Expecting people to be friendly

As our new friend has said: ‘I’m 85 years old, and in my life, I have found that most people are friendly.’ Most people respond to how we expect them to be, and life is much more pleasant if we expect them to be friendly and helpful. This means that we make lots of connections with people, which is good for our health, because friendly contact with others automatically raises our oxytocin level – one of our natural health-giving chemicals.

Saying ‘Oh well – never mind’

All this sounds very ‘rose-tinted spectacles’, only noticing the good bits. And we all know that sometimes things feel shitty! It’s about keeping it in perspective. We often let the shitty bits take over our perspective and taint our point of view.

Instead, life will go better if we acknowledge them, then let them go: ‘ I fell over this morning and bruised myself badly. Oh well, never mind.’ ‘Someone upset me with what they said yesterday. Oh well, never mind – it’s a new day today.’

Recalling good memories

When things don’t feel so good, we always have available to us a treasure trove of stored good memories. When we recall them or recount them to someone else, they help us to re-live those good times and perk us up. Old photos will prompt them, or old treasured objects, or particular music.

So the secret is…

Above all, find reasons to be happy and make your life enjoyable. This is not la-la-land; it is how we keep the health-giving chemicals running through our bodies.

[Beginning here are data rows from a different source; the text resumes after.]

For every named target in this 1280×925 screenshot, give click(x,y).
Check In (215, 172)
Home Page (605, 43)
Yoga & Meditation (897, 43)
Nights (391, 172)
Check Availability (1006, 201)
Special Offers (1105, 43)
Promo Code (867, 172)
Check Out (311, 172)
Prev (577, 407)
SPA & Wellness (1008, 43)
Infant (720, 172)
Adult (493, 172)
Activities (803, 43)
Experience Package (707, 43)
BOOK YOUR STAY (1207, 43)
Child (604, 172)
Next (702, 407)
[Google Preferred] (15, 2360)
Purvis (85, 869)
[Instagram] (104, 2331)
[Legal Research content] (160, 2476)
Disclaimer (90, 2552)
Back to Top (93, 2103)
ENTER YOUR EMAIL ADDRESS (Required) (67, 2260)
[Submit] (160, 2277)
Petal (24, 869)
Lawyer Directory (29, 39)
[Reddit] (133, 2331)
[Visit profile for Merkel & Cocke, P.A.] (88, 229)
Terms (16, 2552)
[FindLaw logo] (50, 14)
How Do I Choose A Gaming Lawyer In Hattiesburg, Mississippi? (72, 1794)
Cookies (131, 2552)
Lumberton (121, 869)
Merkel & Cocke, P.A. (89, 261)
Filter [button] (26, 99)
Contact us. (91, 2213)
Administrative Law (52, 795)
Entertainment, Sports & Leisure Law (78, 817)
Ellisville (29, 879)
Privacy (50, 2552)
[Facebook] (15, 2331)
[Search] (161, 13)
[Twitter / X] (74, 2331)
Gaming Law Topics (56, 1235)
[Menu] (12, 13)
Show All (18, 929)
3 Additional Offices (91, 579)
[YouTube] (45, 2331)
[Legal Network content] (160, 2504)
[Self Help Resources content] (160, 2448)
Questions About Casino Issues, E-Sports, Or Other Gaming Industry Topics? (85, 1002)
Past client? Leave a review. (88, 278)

Research has shown that those who make connection with others, those who appreciate nature, those who have a positive outlook, stay healthier, live longer, and enjoy their lives.

None of this is difficult to achieve. The things that make the difference are available to all of us, regardless of our circumstances. The only thing that stops us is our way of thinking about things.

So what are your 10 reasons to be happy today?